読経のような声
家の奥に続く廊下の壁一面に、無数のお札が貼られているのだ。
これにはさすがの豊君も玄関先に立ち尽くし、呆然としている。
家の奥からは読経のような声が聞こえ、線香のにおいが鼻を衝く。
ほんとうに帰りたい、と壮亮さんは思った。
にもかかわらず、どういうわけか身体がひとりでに動いて靴を脱いでいる。
周平君のお母さんに導かれるがまま、壮亮さんと豊君は廊下の先へと進んでいった。
一歩足を踏み出すごとに、視界が狭まっていくようである。
廊下を抜け通された居間の壁も、同じようにお札だらけだった。
そこでジュースを供されるのかと思いきや、周平君のお母さんは次の間に通じる襖の前まで歩いていくと、それを一息に開け放った。

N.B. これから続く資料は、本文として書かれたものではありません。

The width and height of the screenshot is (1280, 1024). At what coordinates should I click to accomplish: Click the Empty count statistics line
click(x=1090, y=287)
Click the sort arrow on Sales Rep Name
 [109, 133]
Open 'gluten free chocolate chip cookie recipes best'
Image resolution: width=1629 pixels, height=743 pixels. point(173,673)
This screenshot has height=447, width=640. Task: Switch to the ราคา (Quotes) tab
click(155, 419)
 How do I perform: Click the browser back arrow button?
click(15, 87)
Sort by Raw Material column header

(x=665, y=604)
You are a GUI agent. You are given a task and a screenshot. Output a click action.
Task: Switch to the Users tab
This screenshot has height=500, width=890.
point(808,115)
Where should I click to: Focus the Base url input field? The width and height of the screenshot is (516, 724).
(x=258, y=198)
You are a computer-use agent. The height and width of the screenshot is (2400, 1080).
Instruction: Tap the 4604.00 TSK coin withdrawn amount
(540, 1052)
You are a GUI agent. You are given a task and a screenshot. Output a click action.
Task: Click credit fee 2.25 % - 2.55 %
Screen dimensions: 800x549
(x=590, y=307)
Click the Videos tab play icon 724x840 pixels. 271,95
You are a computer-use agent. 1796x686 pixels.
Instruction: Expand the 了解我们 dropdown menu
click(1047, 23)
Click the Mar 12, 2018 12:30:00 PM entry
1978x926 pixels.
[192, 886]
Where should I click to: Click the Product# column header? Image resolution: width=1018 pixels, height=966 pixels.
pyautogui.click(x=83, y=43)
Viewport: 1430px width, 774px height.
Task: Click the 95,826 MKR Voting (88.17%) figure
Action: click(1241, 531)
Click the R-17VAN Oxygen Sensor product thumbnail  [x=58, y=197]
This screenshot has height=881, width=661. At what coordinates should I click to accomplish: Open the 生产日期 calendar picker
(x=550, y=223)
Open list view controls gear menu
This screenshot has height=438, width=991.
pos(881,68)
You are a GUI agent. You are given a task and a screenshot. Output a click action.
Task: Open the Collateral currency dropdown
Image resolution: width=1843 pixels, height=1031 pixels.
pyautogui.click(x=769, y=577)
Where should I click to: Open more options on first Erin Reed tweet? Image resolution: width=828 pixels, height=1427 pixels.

十畳ほどの和室に、みっちりと、立錐の余地なく人が立っている。
皆が皆お揃いの経文Tシャツを身につけて、スイカみたいに見えるものを抱えていた。それを大事そうに撫でさすりながら、ぶつぶつと何事かを唱えているのだ。
最初に声を上げたのは豊君だった。
一拍遅れて、壮亮さんの絶叫が続く。